### Activity:
Print, from the listing below, the lines starting at the line containing "Task: Click the settings" and ending at the line containing "Task: Tap the My reference payment value", exactly as they stand, and print nothing else.

### Material for the task:

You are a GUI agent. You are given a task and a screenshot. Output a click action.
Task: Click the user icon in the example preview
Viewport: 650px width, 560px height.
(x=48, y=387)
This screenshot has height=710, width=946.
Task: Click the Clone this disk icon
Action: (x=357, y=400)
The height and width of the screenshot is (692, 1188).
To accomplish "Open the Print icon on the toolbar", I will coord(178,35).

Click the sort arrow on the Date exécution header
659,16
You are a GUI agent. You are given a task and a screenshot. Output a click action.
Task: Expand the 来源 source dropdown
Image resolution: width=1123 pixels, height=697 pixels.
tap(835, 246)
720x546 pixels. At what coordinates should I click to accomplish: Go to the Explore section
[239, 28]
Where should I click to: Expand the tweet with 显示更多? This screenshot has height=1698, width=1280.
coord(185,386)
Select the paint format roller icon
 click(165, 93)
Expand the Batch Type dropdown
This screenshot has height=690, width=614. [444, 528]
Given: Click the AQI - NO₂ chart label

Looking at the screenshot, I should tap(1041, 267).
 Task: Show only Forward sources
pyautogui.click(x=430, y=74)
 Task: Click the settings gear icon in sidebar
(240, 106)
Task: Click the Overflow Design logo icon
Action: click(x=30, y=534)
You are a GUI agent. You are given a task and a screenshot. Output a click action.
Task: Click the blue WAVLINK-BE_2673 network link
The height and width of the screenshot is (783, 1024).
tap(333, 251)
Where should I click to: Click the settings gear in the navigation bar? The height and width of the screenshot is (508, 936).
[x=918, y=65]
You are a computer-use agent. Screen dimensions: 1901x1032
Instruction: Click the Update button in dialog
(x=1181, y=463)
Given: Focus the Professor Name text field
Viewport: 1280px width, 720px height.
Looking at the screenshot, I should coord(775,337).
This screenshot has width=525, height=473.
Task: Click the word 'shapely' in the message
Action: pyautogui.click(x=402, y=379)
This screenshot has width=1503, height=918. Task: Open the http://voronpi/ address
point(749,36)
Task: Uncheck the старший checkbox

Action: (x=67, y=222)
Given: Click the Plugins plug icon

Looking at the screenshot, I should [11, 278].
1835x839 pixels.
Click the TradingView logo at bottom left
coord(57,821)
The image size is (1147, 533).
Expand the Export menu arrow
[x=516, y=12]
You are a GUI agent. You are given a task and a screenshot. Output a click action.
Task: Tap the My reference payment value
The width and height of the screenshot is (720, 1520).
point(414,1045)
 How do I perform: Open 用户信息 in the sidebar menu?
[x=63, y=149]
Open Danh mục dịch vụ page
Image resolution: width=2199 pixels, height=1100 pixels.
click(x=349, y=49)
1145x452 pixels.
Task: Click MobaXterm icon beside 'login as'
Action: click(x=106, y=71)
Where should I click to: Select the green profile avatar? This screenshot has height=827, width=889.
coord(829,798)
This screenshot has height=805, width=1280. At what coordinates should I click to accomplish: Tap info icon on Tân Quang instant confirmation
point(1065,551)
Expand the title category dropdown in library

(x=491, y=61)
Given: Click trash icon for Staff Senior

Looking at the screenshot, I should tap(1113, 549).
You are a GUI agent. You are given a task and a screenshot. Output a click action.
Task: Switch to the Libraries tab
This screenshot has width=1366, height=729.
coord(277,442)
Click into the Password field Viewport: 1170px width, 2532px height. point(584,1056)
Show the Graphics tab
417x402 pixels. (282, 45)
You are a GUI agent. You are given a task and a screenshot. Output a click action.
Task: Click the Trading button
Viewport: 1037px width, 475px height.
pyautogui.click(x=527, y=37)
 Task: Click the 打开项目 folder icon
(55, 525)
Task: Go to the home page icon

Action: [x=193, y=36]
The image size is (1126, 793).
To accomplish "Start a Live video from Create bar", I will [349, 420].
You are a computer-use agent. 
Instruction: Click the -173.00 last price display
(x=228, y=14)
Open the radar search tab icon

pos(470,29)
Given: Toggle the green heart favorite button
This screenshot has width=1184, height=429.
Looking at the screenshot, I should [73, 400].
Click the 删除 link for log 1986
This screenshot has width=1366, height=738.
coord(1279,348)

### Solution:
 Task: Click the settings gear icon in sidebar
(240, 106)
Task: Click the Overflow Design logo icon
Action: click(x=30, y=534)
You are a GUI agent. You are given a task and a screenshot. Output a click action.
Task: Click the blue WAVLINK-BE_2673 network link
The height and width of the screenshot is (783, 1024).
tap(333, 251)
Where should I click to: Click the settings gear in the navigation bar? The height and width of the screenshot is (508, 936).
[x=918, y=65]
You are a computer-use agent. Screen dimensions: 1901x1032
Instruction: Click the Update button in dialog
(x=1181, y=463)
Given: Focus the Professor Name text field
Viewport: 1280px width, 720px height.
Looking at the screenshot, I should coord(775,337).
This screenshot has width=525, height=473.
Task: Click the word 'shapely' in the message
Action: pyautogui.click(x=402, y=379)
This screenshot has width=1503, height=918. Task: Open the http://voronpi/ address
point(749,36)
Task: Uncheck the старший checkbox

Action: (x=67, y=222)
Given: Click the Plugins plug icon

Looking at the screenshot, I should [11, 278].
1835x839 pixels.
Click the TradingView logo at bottom left
coord(57,821)
The image size is (1147, 533).
Expand the Export menu arrow
[x=516, y=12]
You are a GUI agent. You are given a task and a screenshot. Output a click action.
Task: Tap the My reference payment value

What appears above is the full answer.